Goldman makes a convincing case for the connection of cultural spiritual vitality with birth rate.  Where spiritual vitality is strong, birthrates are higher.  Where spiritual vitality is lacking, birthrates are lower.  Birthrates of native Europeans are below the level of sustainability.  The higher the level of education and social and economic attainment, the birthrate and the level of spirituality are both lower.  This runs true across all national lines except when governments intervene to limit child-bearing, as in China.

The case of Islam is interesting, because popular wisdom tells us that the birthrate among Muslims in Islamic nations is high.  Goldman has discovered demographic trends that indicate younger Muslims are not maintaining the birthrates of their parents.  This indicates a longer term, 20+ year trend of Muslim birthrates declining to levels approaching barely sustainable levels, and declining further thereafter.  Goldman believes these rates will continue to fall because Islam will prove to be a failed religion.  Why?  First, because Islam is an unadaptable religion (actually a “political ideology.”)  Second, for the same reasons that Europe's religion is failing.  From its inception, Islam has been an authoritarian, top down religion.  It is a political religion that demands submission, whether one actually believes the religion or not.  And whether people are outwardly religious or not, they will not have the motivation to reproduce if their reason for existence and hope for the future is lacking because of their own spiritual deficiencies.
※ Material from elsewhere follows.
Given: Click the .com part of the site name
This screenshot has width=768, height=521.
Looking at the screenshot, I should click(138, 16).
Europe’s Christianity of the past several centuries has been nationalistic, top down, not from the heart and soul.  Likewise, the recent return to Islamic fundamentalism results in a top down imposition of that faith on its people.  The heart and soul of most Muslims will not be in it.  Their spirit, confidence, and hope for the future will die along with their birthrates and civilizations.  That is the view of Goldman.
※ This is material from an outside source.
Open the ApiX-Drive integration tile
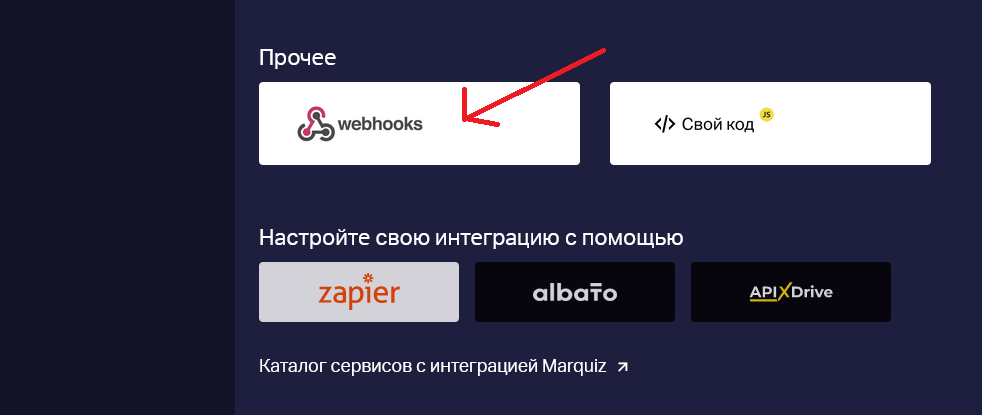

However, as Goldman further points out, Islam will not go away quietly.  As it realizes its decline and death are on the horizon, like a wounded animal, it will violently lash out.  Which it is certainly doing today.  There is a realization among some of its mullahs that the Islamic-driven culture is in desperate straits.  And out of desperation, they are doing desperate acts.
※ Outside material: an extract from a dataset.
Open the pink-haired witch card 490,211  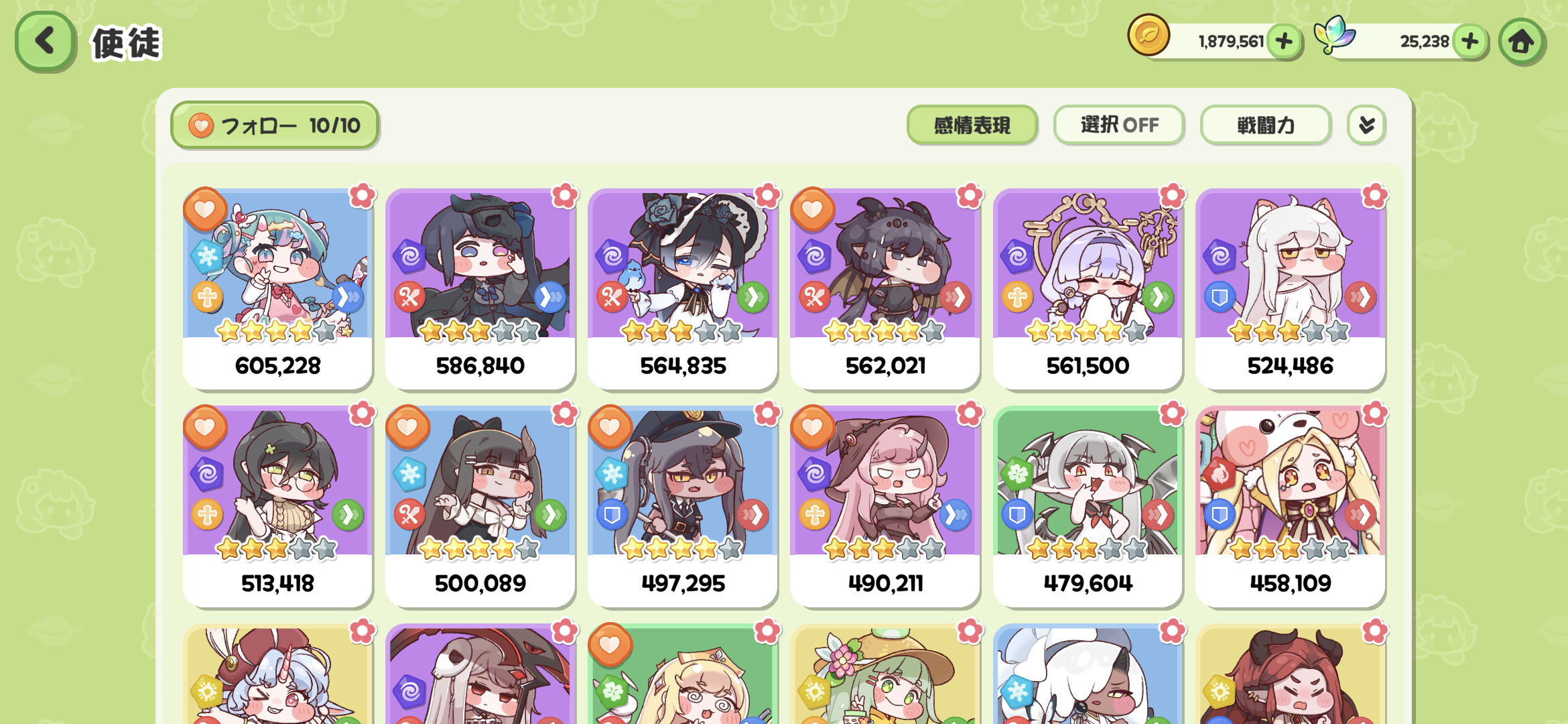[885, 507]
The problem is compounded further for the west because not only is this what typical wounded and dying civilizations usually do, but the historic, fundamentalist behavior taught, promoted, and practiced by Islam demands the type of supremacist, warring aggression as part of their ideology.   Consequently we should expect a uniquely motivated hoard of roaring banshees emanating from Islamic cultures, both foreign and domestic, in the coming years unlike that experienced in centuries.